Their theoretical work, tested in experiments in a driving simulator, should help to advance the development of safe semi-autonomous systems (SAS) such as self-driving cars. Such systems rely on human supervision and occasional transfer of control between the human and the automated systems, Zilberstein explains. With substantial support from the National Science Foundation and the auto industry, his lab is working on new approaches to SAS that are controlled collaboratively by a person and a machine while each capitalizes on their distinct abilities.
“Self-driving cars are coming,” says Zilberstein, “but the world is fairly chaotic and not many autonomous systems can cope with that yet. My sense is that we’re pretty far from having fully autonomous systems in cars.” This is because artificial intelligence sensing and decision-making techniques are still limited and no matter how much training and design are used, there is no sufficiently accurate model of the real world that allows such systems to operate reliably.
For example, he suggests, “Trains might be next as a candidate for autonomy, but even then, with a downed branch on the track during a storm, a person may be needed to judge how to proceed safely.”
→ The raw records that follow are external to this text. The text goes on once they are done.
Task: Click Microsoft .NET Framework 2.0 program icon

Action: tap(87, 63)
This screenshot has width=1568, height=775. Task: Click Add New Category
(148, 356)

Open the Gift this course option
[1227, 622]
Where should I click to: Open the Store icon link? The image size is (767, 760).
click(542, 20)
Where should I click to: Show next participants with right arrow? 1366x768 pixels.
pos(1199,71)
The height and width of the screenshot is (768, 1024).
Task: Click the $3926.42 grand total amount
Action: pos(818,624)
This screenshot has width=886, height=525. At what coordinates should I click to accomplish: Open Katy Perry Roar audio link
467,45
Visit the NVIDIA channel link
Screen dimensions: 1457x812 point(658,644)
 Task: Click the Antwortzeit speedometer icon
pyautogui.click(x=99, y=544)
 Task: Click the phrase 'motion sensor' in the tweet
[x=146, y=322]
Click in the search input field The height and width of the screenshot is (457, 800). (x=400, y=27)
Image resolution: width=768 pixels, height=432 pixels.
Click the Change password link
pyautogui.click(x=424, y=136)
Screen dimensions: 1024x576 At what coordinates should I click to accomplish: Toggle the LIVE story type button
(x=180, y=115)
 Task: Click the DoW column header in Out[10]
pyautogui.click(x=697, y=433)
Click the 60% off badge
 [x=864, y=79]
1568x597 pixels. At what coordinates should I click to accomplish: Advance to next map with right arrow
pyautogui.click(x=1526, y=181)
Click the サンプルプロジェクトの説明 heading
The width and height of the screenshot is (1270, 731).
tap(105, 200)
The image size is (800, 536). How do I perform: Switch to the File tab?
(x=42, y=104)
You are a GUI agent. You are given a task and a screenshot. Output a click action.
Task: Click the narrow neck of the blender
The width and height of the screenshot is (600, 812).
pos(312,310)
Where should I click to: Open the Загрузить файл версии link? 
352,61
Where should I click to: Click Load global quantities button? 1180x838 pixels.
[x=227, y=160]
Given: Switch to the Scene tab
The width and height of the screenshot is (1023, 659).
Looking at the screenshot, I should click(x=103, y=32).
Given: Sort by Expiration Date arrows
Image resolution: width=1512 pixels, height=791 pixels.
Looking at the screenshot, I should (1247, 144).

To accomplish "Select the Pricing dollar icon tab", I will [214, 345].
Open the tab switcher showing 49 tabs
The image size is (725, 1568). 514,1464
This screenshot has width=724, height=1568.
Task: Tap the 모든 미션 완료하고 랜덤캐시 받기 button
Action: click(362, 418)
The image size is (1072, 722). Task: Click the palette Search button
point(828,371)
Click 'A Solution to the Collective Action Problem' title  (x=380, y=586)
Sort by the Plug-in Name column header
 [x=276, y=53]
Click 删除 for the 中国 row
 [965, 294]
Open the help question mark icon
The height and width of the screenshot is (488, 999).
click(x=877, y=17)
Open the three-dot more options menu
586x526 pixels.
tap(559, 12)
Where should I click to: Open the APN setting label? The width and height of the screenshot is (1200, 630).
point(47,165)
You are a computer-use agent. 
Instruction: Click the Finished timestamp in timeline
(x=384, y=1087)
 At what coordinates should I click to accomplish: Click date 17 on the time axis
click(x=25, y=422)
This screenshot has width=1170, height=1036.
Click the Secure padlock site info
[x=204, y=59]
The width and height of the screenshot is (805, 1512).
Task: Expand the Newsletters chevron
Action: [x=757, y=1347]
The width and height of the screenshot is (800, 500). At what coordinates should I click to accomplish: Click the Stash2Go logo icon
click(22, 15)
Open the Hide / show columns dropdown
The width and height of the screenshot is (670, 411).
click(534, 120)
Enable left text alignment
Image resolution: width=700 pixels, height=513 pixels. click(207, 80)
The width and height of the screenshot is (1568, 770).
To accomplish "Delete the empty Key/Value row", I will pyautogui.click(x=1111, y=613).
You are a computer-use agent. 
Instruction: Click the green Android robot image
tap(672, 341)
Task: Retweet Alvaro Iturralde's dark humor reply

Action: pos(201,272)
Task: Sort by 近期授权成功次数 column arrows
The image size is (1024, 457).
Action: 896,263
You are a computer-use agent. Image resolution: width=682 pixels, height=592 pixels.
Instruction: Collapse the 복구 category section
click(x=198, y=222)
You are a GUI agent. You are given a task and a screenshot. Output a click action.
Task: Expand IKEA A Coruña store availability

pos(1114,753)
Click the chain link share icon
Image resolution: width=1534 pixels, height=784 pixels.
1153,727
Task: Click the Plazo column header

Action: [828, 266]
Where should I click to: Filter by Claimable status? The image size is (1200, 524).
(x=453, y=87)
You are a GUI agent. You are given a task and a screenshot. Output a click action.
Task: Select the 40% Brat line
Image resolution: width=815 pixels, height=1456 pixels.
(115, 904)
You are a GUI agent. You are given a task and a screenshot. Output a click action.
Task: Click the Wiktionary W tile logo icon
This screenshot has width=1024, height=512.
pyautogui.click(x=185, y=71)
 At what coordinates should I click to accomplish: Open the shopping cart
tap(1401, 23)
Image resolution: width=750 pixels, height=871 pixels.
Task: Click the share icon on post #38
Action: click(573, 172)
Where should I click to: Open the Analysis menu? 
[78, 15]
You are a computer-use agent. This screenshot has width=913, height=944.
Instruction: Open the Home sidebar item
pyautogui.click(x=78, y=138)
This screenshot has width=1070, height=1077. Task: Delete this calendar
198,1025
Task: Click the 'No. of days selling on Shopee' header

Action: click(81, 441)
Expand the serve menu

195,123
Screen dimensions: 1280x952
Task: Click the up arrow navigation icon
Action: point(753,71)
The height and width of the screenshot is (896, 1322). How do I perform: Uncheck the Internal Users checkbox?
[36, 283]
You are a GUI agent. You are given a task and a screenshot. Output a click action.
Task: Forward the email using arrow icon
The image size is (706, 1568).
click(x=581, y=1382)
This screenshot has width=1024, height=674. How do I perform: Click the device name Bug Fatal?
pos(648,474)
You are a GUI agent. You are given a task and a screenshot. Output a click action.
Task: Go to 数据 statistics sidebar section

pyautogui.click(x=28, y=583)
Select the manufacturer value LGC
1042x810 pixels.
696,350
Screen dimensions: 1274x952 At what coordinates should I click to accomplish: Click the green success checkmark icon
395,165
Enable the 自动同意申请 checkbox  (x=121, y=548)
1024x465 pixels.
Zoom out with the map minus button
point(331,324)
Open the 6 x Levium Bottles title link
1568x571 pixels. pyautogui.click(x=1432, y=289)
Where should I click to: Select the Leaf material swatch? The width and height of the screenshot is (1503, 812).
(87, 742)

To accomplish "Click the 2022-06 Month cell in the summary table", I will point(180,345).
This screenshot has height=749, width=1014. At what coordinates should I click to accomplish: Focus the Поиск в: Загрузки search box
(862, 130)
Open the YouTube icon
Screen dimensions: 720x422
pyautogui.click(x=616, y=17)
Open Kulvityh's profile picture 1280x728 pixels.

The researcher says the example highlights a significant challenge that SAS research must address, that is, transferring control quickly, safely and smoothly between the system and the person supervising it. Most systems designed to date do not accomplish this. “Paradoxically,” says Zilberstein, “as we introduce more autonomy, people become less engaged with the operation of the system and it becomes harder for them to take over control.” In the paper presented today, to be published in the conference proceedings, the researchers establish precise requirements to assure that controlling entities can act reliably.